VPC Service Controls perimeters and Data Catalog

VPC Service Controls can help your organization mitigate data exfiltration risks from Google-managed services like Cloud Storage and BigQuery. This page shows how Data Catalog interacts with resources inside a VPC Service Controls service perimeter.

The examples below use BigQuery to demonstrate how Data Catalog interacts with perimeters. However, Data Catalog respects perimeters around all Google storage systems in the same way, including Cloud Storage and Pub/Sub.

Example

To understand how Data Catalog interacts with perimeters, consider the diagram below. In the diagram, there are two Google Cloud projects: Project A and Project B. A service perimeter has been established around Project A, and the BigQuery service is protected by the perimeter. The user has not been granted access to the perimeter through an allowlisted IP or a user identity. Project B is not inside the perimeter.

Due to the VPC perimeter around Project A, the user accesses only Project
  B metadata through Data Catalog.
Figure 1. User has Data Catalog access to BiqQuery Project B but not Project A.

The result of this configuration is that:

  • Data Catalog continues to sync BigQuery metadata from both projects.
  • The user can access data and metadata for Project B from BigQuery, and search/tag its metadata with Data Catalog.
  • The user cannot access Project A data in BigQuery, as they are blocked by the perimeter. The user also cannot search or tag its metadata with Data Catalog.

Note that the Data Catalog service has not been added to the perimeter. Rather, Data Catalog respects the existing perimeter around Project A and BigQuery.

Custom integrated assets

Data Catalog is capable of integrating assets from other clouds and on-premises data sources. These are called custom integrated assets. If Data Catalog has not been added to the VPC Service Controls perimeter, users can still access custom integrated assets, even for projects in perimeters where they have not been allowlisted.

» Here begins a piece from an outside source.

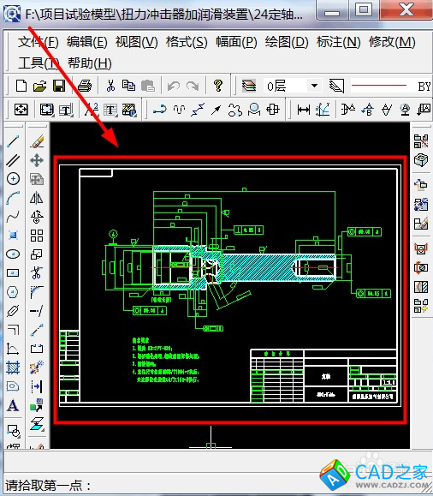433x496 pixels.
Task: Click the Undo arrow button
Action: point(174,86)
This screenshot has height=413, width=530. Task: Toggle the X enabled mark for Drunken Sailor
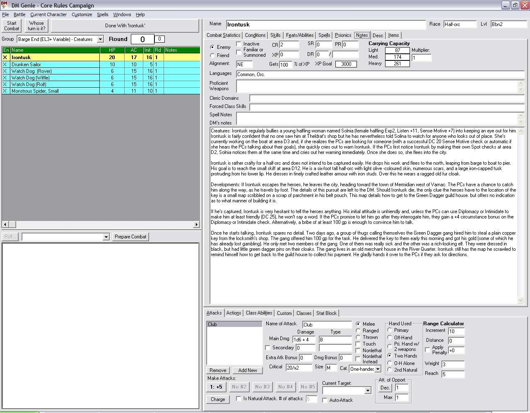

In the example below, custom integrated assets have been added to both Project A and Project B from the first example. The user in this example still does not have perimeter access.

Due to the VPC perimeter around Project A, the user accesses only Project
  B and custom integrated data in Projects A and B.
Figure 2. The user has Data Catalog access to BigQuery Project B and custom integrated metadata in Projects A and B.

The result of this configuration is that:

  • The user can access data and metadata for Project B from BigQuery, and search or tag its metadata with Data Catalog.
  • The user cannot access Project A data or metadata from BigQuery, as they are blocked by the perimeter. They also cannot search or tag its metadata with Data Catalog.
  • The user can use Data Catalog to search or tag metadata for the custom integrated assets in both Project A and Project B.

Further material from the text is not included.